Bonds News

REFILE-GLOBAL MARKETS-Stocks bide time as U.S. election caution sets in

(Restores missing words in eighth paragraph.)

* European stocks boosted by Q3 earnings

* Euro zone bond yields inch lower

* U.S. debate creates few surprises

* Graphic: 2020 asset performance

* Graphic: World FX rates in 2020

LONDON/TOKYO, Oct 23 (Reuters) - Global stocks remained within a tight range on Friday, less than two weeks before the U.S. presidential election, with traders looking for a breakthrough in stimulus talks in Washington.

The final debate between U.S. President Donald Trump and his Democratic challenger Joe Biden on Thursday provided few surprises.

European stocks pushed 0.8% higher for their best day in five trading sessions. Strong third-quarter results offset key business survey data showing patchy recoveries across the euro zone’s two largest economies, Germany and France.

Britain’s main stock index added 1.1% as Barclays reported stronger-than-expected third-quarter earnings and British retail sales beat expectations in September.

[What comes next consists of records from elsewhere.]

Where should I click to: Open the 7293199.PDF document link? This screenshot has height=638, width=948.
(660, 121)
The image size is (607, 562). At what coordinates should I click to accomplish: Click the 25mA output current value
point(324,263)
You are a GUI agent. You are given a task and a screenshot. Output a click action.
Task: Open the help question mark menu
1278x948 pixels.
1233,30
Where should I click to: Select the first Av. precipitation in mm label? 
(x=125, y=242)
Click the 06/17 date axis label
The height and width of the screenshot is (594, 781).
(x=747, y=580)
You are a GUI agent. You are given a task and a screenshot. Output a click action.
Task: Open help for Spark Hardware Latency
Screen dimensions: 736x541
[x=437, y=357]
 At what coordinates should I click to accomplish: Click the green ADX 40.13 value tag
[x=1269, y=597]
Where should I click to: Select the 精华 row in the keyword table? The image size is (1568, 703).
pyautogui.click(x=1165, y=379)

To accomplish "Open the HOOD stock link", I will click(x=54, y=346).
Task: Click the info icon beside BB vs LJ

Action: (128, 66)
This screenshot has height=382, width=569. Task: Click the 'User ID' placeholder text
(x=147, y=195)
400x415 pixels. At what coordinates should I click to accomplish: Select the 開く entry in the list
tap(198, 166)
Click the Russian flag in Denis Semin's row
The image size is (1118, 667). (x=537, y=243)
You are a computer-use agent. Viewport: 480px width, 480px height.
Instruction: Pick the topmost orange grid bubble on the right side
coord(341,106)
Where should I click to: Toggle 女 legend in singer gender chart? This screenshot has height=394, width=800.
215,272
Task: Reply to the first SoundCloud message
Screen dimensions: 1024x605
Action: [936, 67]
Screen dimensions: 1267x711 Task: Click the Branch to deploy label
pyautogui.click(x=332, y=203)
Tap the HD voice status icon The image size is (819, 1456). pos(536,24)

The chief negotiators for Britain and the European Union were set to meet on Friday for talks on a last-gasp trade deal to avert a tumultuous finale to the five-year Brexit crisis.

U.S. S&P 500 futures were up 0.1%, after dipping following the debate. The underlying index had gained about 0.5% the day before on hopes the U.S. Congress and the White House would soon strike a deal on another round of COVID-19 stimulus.

Shares in Asia hardly moved, with MSCI’s broadest index of Asia-Pacific shares outside Japan 0.1% lower. Japan’s Nikkei ticked up 0.2%. The CSI300 index of mainland China shed 1.3%.

The MSCI world equity index .MIWD00000PUS, which follows shares in nearly 50 countries, was up 0.2% and set for its biggest weekly fall in a month.

At Thursday’s debate, Biden renewed his criticism of Trump’s handling of the coronavirus pandemic as Trump levelled unfounded corruption accusations at Biden and his family.

“The market is not going to change significantly in the short term,” said Francois Savary, chief investment officer at Swiss wealth manager Prime Partners.

“There is no reason for markets to take big long positions as we have the election in less than 10 days, and combined with COVID-19 uncertainty it’s a time where people will take a step back and wait for election developments before taking a bet on the markets.”

A widening lead in polls by Biden is prompting many investors to bet on a Biden presidency and a “blue sweep”, where Democrats win both chambers of Congress.

While Democratic plans to raise taxes on corporate profits and capital gains could hit share prices, their pledge on large stimulus is seen as offsetting those blows.

Clean energy is seen as a potential winner at the expense of conventional energy under a Biden presidency. The Dow Jones oil and gas index is down nearly 49% this year. Biden reiterated his campaign pledge of net-zero-emissions by 2050.

The Nasdaq index, which had led the market’s rally, has underperformed lately, losing 1.4% so far this week, on concern Democrats will take a harder stance on big tech firms.

“A blue wave may lead to concerns about the impact on the tech sector, while a Biden win and a split Congress may imply another four years of limited policy changes and politicking,” said Mary Nicola, senior economist at Pinebridge Investments in Singapore.

Expectations of bigger government stimulus have also boosted U.S. borrowing costs. The 10-year U.S. Treasuries yield rose to a four-and-a-half-month high of 0.870% on Thursday and last stood at 0.853%.

U.S. House of Representatives Speaker Nancy Pelosi reported progress in talks with the Trump administration for another round of financial aid, saying legislation could be hammered out “pretty soon”.

In the euro zone, bond yields inched lower after the latest monthly purchasing managers’ index (PMI) data showed the impact of the second wave of COVID-19 infections in Germany and France.

France saw business activity contract in October. German manufacturing rebounded, but its services dipped.

German 10-year bond yields, the benchmark for the bloc, inched lower to -0.57%. French 10-year borrowing costs dropped a similar amount to -0.29%.

In currency markets, the dollar was 0.03% lower against a basket of currencies early in Europe, shy of a seven-week low hit on Wednesday.

The euro was unchanged against the dollar at $1.1818, So was sterling at $1.3084.

The Chinese yuan stood at 6.6767 per dollar in offshore trade, off a 27-month high of 6.6278 on Wednesday.

Oil prices eased. Brent futures dropped 0.1% to $42.41 per barrel. U.S. crude futures shed 0.2% to $40.57 per barrel.

Gold was steady, with spot gold little changed at $1,903.36 per ounce.